> WHAT YOU HAVE TO DO
Repeat, line for line, the entries printed below.

= = =

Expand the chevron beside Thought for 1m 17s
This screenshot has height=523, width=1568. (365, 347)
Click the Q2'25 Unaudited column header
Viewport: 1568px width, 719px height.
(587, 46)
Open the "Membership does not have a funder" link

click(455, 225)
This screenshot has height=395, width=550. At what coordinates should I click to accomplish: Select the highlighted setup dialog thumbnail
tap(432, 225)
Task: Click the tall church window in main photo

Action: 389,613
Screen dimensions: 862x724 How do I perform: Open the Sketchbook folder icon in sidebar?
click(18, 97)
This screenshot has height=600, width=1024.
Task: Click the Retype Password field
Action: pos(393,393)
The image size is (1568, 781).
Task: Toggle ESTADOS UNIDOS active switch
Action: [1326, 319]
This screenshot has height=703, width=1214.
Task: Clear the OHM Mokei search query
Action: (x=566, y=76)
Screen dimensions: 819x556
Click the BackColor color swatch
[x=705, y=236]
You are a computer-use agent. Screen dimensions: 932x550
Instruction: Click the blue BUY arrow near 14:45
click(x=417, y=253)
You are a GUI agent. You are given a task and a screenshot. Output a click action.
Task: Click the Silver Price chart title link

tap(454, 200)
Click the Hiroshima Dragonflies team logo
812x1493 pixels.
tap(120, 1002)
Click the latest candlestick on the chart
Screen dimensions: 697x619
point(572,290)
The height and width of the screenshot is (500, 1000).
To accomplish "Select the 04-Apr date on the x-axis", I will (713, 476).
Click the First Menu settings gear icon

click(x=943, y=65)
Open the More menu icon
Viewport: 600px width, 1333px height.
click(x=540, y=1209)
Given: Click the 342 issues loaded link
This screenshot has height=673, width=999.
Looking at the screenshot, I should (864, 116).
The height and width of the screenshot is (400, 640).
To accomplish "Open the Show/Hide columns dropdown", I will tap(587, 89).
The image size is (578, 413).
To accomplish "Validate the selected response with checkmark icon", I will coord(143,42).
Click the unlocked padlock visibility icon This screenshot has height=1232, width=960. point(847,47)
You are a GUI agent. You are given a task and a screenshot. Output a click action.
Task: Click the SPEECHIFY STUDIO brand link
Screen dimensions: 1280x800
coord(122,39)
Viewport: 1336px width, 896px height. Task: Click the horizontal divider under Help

= = =

> FINISHED TASK
Expand the chevron beside Thought for 1m 17s
This screenshot has height=523, width=1568. (365, 347)
Click the Q2'25 Unaudited column header
Viewport: 1568px width, 719px height.
(587, 46)
Open the "Membership does not have a funder" link

click(455, 225)
This screenshot has height=395, width=550. At what coordinates should I click to accomplish: Select the highlighted setup dialog thumbnail
tap(432, 225)
Task: Click the tall church window in main photo

Action: 389,613
Screen dimensions: 862x724 How do I perform: Open the Sketchbook folder icon in sidebar?
click(18, 97)
This screenshot has height=600, width=1024.
Task: Click the Retype Password field
Action: pos(393,393)
The image size is (1568, 781).
Task: Toggle ESTADOS UNIDOS active switch
Action: [1326, 319]
This screenshot has height=703, width=1214.
Task: Clear the OHM Mokei search query
Action: (x=566, y=76)
Screen dimensions: 819x556
Click the BackColor color swatch
[x=705, y=236]
You are a computer-use agent. Screen dimensions: 932x550
Instruction: Click the blue BUY arrow near 14:45
click(x=417, y=253)
You are a GUI agent. You are given a task and a screenshot. Output a click action.
Task: Click the Silver Price chart title link

tap(454, 200)
Click the Hiroshima Dragonflies team logo
812x1493 pixels.
tap(120, 1002)
Click the latest candlestick on the chart
Screen dimensions: 697x619
point(572,290)
The height and width of the screenshot is (500, 1000).
To accomplish "Select the 04-Apr date on the x-axis", I will (713, 476).
Click the First Menu settings gear icon

click(x=943, y=65)
Open the More menu icon
Viewport: 600px width, 1333px height.
click(x=540, y=1209)
Given: Click the 342 issues loaded link
This screenshot has height=673, width=999.
Looking at the screenshot, I should (864, 116).
The height and width of the screenshot is (400, 640).
To accomplish "Open the Show/Hide columns dropdown", I will tap(587, 89).
The image size is (578, 413).
To accomplish "Validate the selected response with checkmark icon", I will coord(143,42).
Click the unlocked padlock visibility icon This screenshot has height=1232, width=960. point(847,47)
You are a GUI agent. You are given a task and a screenshot. Output a click action.
Task: Click the SPEECHIFY STUDIO brand link
Screen dimensions: 1280x800
coord(122,39)
Viewport: 1336px width, 896px height. Task: Click the horizontal divider under Help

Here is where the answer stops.